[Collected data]
+++
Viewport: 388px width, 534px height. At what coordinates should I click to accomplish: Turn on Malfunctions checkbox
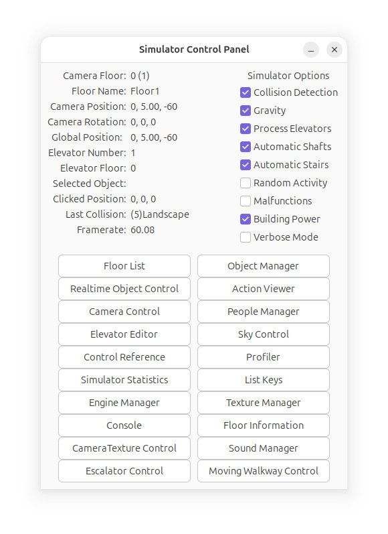(x=246, y=201)
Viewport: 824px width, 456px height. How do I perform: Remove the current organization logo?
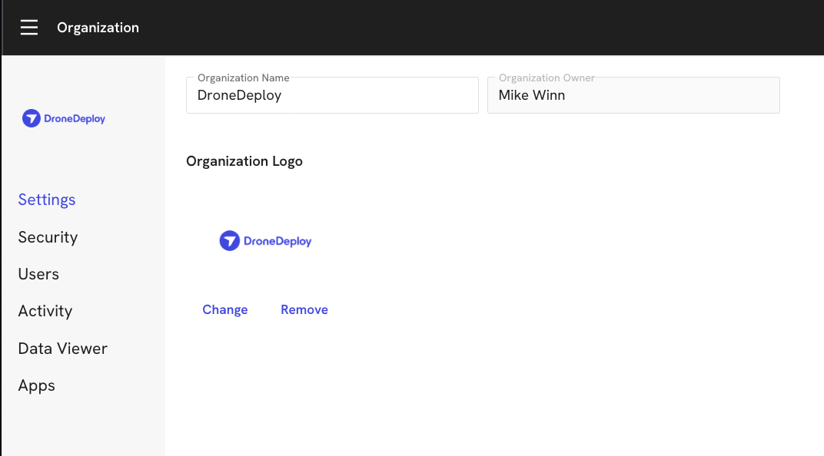[x=304, y=309]
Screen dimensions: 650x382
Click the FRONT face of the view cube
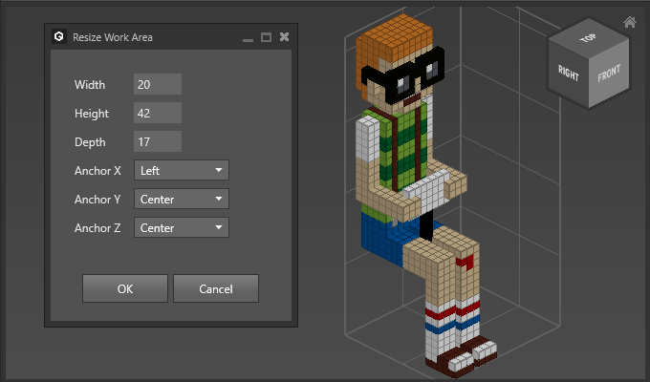pyautogui.click(x=609, y=74)
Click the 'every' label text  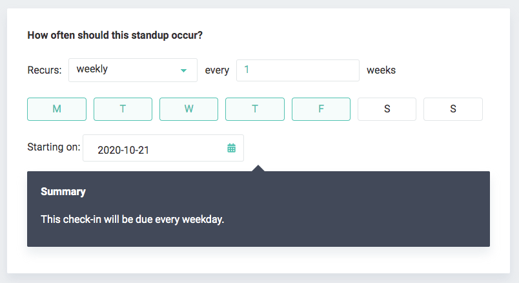click(x=217, y=70)
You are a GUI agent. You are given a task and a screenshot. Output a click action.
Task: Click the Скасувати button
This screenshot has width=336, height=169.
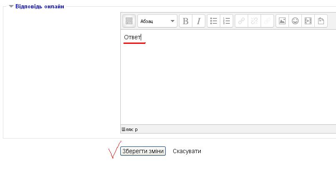[187, 151]
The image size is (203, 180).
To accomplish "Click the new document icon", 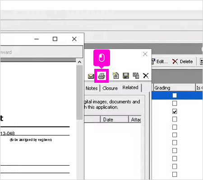I will coord(115,76).
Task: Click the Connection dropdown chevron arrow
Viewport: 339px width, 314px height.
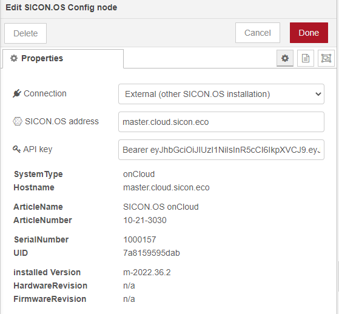Action: point(318,94)
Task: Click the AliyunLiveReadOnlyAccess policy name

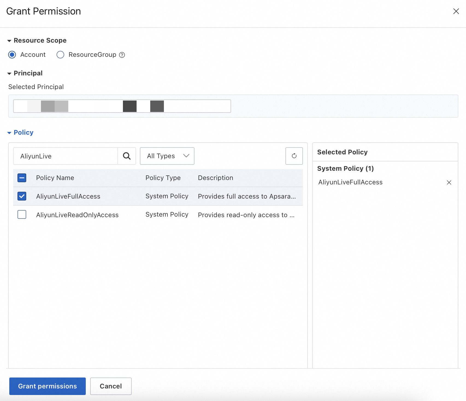Action: (x=77, y=215)
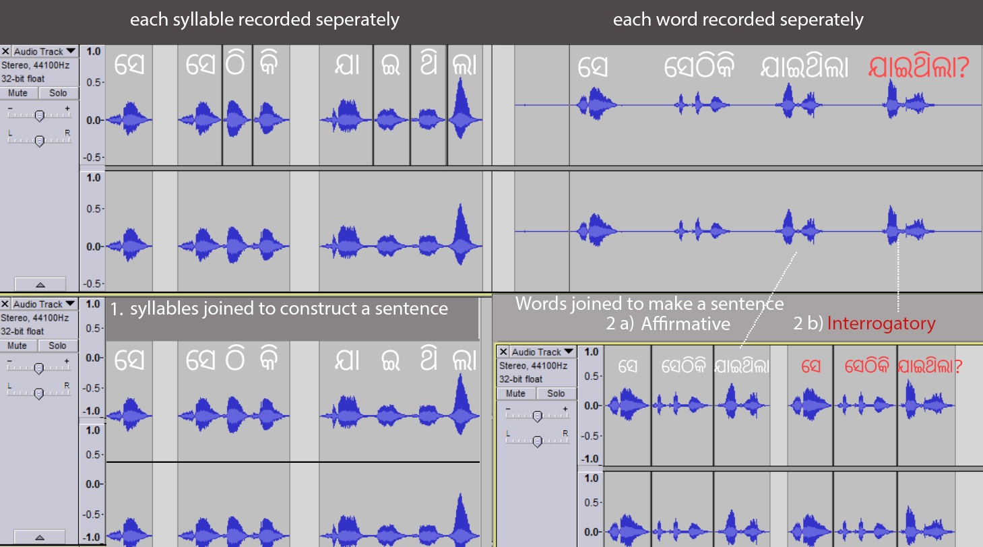Mute the bottom-right audio track
This screenshot has width=983, height=547.
coord(515,393)
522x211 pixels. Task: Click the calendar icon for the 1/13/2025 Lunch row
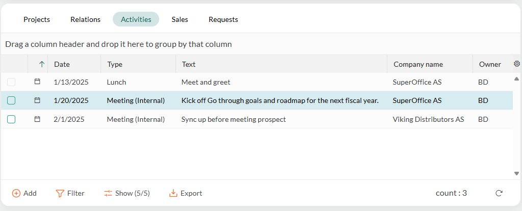click(37, 82)
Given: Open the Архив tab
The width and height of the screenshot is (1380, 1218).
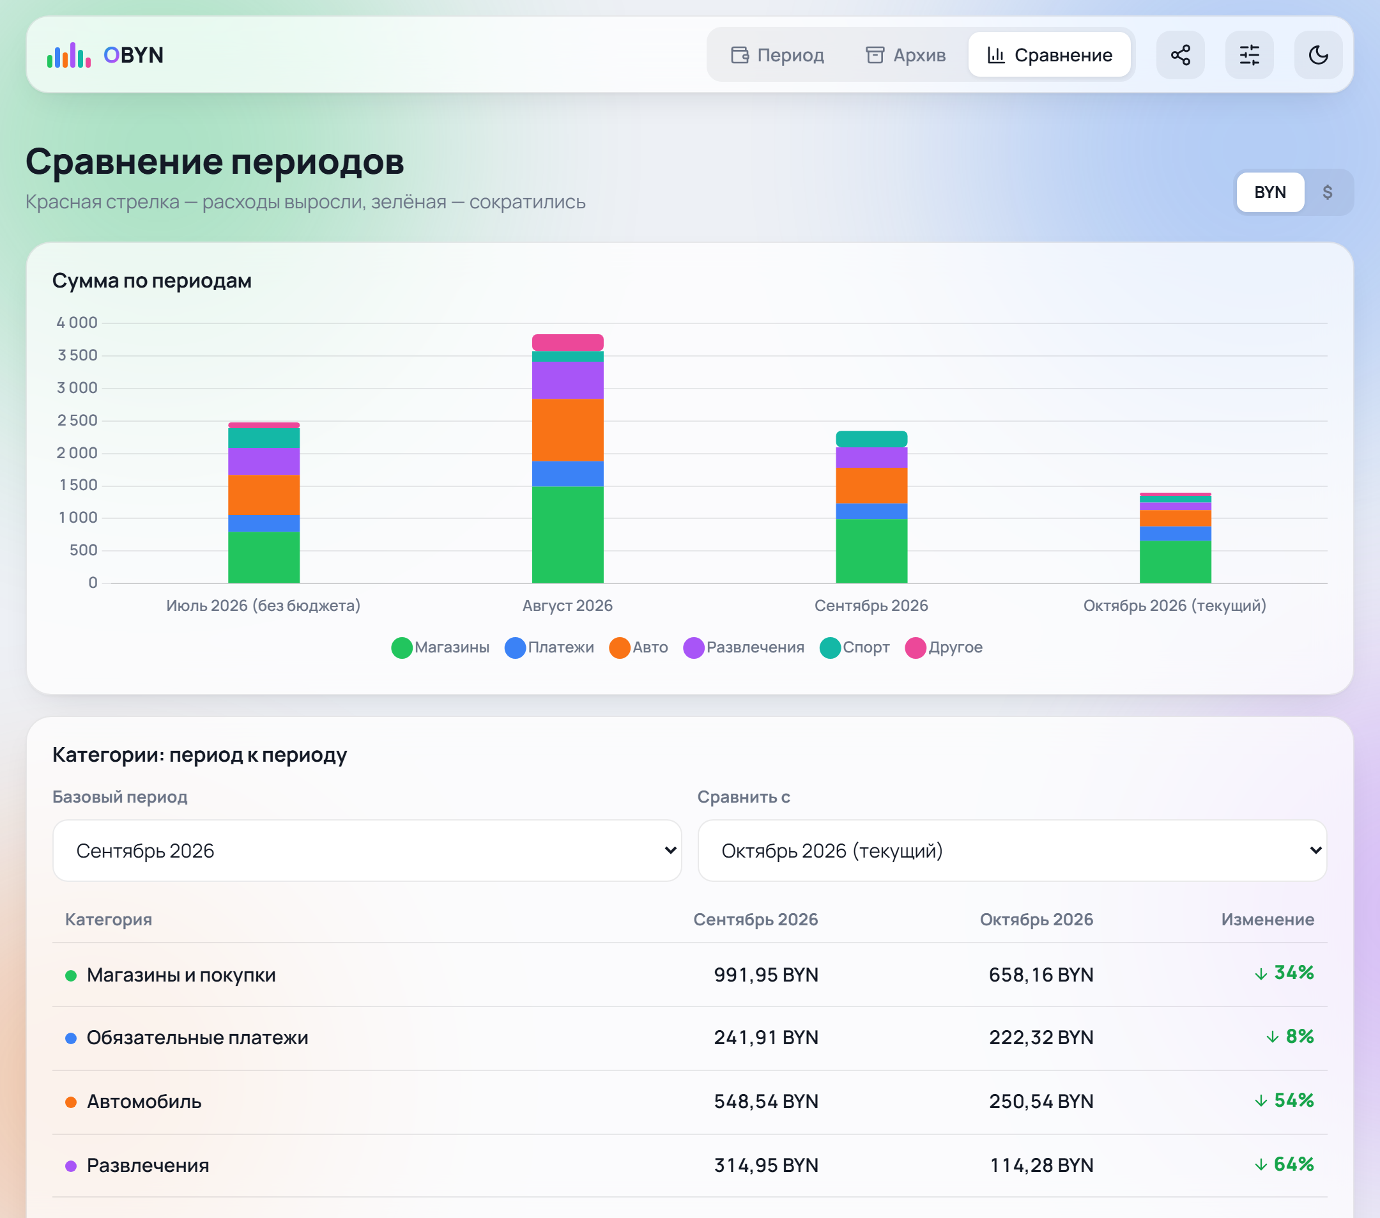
+++
**PROBLEM STATEMENT**.
Retype only the lines from the line with "Viewport: 339px width, 314px height." through the last line of the data. Keep both ends and skip the pictures.

**RESULT**.
Viewport: 339px width, 314px height.
Action: point(318,94)
Task: Click the AliyunLiveReadOnlyAccess policy name

Action: (x=77, y=215)
Mute the bottom-right audio track
This screenshot has width=983, height=547.
coord(515,393)
522x211 pixels. Task: Click the calendar icon for the 1/13/2025 Lunch row
click(37, 82)
Given: Open the Архив tab
The width and height of the screenshot is (1380, 1218).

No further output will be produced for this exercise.